-- Provided records --
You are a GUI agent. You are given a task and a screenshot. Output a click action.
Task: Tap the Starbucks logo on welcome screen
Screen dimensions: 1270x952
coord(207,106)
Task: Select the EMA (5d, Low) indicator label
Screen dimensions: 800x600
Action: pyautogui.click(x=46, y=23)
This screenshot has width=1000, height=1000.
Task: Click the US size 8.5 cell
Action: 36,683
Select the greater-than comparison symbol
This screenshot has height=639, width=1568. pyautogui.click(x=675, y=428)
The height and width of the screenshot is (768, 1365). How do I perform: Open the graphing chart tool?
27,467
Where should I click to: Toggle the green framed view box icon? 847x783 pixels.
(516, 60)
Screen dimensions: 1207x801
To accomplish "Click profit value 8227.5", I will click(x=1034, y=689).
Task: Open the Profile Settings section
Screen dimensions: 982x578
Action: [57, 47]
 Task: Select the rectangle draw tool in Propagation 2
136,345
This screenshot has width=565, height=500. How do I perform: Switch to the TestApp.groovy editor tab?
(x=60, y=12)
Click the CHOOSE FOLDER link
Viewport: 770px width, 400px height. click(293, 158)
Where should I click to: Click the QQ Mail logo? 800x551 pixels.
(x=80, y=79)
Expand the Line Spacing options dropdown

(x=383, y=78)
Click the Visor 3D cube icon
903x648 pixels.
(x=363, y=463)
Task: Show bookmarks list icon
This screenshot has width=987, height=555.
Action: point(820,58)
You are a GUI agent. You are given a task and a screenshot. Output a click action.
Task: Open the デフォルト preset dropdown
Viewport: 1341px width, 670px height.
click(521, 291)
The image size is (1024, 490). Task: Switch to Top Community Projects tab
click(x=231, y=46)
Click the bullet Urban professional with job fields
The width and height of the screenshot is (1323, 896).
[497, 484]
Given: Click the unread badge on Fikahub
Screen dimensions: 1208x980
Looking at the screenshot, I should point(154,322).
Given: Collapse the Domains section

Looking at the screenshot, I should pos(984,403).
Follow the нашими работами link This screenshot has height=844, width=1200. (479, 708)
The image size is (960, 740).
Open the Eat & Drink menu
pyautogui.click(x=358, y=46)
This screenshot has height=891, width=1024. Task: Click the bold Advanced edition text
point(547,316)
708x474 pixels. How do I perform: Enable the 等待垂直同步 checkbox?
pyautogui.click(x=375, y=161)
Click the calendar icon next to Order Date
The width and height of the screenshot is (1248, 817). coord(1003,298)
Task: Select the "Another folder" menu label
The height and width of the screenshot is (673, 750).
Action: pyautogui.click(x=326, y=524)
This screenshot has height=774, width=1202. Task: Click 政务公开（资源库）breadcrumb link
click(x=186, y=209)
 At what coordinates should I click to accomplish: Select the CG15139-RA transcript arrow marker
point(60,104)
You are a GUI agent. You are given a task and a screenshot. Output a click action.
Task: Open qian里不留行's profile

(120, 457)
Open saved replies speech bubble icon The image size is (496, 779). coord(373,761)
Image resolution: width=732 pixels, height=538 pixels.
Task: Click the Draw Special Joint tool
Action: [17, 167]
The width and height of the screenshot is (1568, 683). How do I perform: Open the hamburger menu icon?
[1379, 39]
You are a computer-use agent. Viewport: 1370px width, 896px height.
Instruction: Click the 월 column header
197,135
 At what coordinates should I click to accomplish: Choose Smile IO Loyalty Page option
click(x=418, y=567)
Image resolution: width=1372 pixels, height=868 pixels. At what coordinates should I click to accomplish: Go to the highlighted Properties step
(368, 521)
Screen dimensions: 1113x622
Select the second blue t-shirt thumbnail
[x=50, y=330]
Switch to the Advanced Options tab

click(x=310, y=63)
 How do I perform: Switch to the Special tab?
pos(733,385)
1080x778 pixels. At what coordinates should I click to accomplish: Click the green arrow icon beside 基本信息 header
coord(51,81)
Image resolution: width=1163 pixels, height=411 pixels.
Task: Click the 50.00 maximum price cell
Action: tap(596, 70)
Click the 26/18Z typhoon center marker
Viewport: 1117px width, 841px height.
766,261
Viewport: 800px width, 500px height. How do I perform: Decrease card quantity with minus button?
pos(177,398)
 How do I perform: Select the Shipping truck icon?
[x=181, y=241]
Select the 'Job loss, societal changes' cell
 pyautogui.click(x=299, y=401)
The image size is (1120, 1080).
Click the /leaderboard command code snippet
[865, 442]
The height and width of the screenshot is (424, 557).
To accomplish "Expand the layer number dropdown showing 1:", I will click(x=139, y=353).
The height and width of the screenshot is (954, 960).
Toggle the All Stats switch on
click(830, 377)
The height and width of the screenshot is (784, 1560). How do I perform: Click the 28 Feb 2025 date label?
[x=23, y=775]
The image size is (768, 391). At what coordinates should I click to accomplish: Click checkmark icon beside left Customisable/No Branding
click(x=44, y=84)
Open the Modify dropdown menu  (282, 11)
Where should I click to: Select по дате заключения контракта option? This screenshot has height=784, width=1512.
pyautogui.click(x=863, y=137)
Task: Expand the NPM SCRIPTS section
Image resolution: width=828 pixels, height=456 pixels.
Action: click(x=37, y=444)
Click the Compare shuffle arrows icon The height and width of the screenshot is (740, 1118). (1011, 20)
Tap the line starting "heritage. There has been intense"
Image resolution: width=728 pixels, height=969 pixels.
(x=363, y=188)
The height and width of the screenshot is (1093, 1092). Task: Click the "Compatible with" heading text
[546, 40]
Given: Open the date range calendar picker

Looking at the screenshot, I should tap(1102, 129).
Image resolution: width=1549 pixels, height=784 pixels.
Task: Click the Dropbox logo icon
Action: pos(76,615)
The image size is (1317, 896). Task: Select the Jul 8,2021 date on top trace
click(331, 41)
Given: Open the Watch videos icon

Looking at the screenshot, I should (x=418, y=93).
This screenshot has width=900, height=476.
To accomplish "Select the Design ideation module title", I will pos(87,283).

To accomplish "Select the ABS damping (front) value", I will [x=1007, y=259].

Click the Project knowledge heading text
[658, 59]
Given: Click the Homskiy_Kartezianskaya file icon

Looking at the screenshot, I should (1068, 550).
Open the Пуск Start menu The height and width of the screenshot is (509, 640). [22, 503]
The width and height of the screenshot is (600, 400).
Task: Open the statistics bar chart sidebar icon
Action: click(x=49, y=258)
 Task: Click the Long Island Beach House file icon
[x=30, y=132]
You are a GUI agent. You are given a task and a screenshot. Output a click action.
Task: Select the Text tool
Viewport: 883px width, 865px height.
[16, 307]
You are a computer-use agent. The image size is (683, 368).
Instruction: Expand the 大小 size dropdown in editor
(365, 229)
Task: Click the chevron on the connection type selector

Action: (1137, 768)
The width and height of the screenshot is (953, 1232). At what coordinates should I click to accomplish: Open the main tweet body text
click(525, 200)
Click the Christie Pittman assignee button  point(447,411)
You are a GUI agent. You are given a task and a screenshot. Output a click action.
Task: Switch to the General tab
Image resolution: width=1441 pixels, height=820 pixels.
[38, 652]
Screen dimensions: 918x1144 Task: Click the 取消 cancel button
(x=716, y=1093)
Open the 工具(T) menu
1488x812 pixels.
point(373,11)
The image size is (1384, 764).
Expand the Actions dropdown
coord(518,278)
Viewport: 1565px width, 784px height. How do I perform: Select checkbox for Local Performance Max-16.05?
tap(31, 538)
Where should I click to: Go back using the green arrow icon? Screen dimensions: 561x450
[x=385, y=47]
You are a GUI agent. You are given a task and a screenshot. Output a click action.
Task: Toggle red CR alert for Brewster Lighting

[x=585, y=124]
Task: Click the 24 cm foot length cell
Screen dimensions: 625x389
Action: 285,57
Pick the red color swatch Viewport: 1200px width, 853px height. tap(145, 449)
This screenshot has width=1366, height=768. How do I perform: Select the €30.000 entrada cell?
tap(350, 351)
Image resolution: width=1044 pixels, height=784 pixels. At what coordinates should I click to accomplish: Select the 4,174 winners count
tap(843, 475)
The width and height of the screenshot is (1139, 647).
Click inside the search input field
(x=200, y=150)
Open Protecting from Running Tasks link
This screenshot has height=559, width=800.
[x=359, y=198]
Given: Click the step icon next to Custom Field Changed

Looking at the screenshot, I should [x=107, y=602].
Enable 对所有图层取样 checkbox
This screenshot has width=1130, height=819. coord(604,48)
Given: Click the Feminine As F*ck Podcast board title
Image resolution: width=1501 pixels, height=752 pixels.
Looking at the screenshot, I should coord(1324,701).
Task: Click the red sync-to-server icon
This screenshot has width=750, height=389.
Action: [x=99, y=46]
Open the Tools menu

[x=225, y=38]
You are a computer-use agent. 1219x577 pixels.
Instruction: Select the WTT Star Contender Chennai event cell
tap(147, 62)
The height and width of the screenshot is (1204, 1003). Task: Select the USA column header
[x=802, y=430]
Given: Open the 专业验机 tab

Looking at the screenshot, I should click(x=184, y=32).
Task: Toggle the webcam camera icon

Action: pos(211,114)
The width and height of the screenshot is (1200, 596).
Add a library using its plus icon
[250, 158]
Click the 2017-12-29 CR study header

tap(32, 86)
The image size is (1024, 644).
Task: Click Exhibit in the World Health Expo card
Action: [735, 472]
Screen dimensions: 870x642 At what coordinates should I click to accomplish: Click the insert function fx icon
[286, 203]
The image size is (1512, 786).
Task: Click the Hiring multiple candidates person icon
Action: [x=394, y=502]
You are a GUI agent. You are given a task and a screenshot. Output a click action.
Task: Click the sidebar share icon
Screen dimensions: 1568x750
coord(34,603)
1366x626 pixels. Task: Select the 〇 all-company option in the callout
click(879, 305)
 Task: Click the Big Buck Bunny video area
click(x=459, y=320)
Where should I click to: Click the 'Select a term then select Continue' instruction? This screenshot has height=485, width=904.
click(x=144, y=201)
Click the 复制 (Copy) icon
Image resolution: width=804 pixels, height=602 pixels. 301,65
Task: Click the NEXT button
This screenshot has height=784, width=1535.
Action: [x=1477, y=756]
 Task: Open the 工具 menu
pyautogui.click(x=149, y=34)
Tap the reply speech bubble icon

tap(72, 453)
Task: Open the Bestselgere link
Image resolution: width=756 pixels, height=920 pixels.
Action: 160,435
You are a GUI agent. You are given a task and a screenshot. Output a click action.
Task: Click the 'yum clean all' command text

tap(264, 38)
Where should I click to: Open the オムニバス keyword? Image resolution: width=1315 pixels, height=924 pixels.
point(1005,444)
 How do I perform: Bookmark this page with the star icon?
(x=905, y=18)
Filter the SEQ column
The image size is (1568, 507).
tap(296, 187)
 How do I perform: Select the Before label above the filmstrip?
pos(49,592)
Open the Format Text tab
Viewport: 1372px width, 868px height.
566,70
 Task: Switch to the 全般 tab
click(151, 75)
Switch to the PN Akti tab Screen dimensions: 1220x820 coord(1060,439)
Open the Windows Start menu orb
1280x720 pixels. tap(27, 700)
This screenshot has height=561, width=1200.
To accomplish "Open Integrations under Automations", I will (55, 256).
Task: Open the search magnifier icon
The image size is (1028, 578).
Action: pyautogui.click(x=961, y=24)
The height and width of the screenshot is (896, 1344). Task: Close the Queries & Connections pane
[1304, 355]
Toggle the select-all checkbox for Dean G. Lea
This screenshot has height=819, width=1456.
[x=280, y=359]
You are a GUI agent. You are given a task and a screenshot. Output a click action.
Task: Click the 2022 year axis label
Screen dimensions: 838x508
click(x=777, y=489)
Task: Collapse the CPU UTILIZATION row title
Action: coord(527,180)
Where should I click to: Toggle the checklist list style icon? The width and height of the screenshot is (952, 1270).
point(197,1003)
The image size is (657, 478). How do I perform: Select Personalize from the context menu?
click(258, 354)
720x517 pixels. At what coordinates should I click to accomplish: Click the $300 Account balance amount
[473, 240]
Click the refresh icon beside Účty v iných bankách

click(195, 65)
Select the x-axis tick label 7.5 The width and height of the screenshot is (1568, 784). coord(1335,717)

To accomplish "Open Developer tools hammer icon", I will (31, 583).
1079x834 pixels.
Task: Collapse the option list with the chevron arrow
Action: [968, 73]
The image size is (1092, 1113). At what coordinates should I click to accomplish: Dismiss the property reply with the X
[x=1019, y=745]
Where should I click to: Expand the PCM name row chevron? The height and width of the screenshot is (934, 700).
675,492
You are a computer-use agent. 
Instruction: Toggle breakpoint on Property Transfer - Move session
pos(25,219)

-- Exercise prompt --
Only the lines above from the one with "How do I perform: Select the Before" up to and including the one with "This screenshot has height=561, width=1200." should be repeated, exactly as written.

-- Answer below --
 How do I perform: Select the Before label above the filmstrip?
pos(49,592)
Open the Format Text tab
Viewport: 1372px width, 868px height.
566,70
 Task: Switch to the 全般 tab
click(151, 75)
Switch to the PN Akti tab Screen dimensions: 1220x820 coord(1060,439)
Open the Windows Start menu orb
1280x720 pixels. tap(27, 700)
This screenshot has height=561, width=1200.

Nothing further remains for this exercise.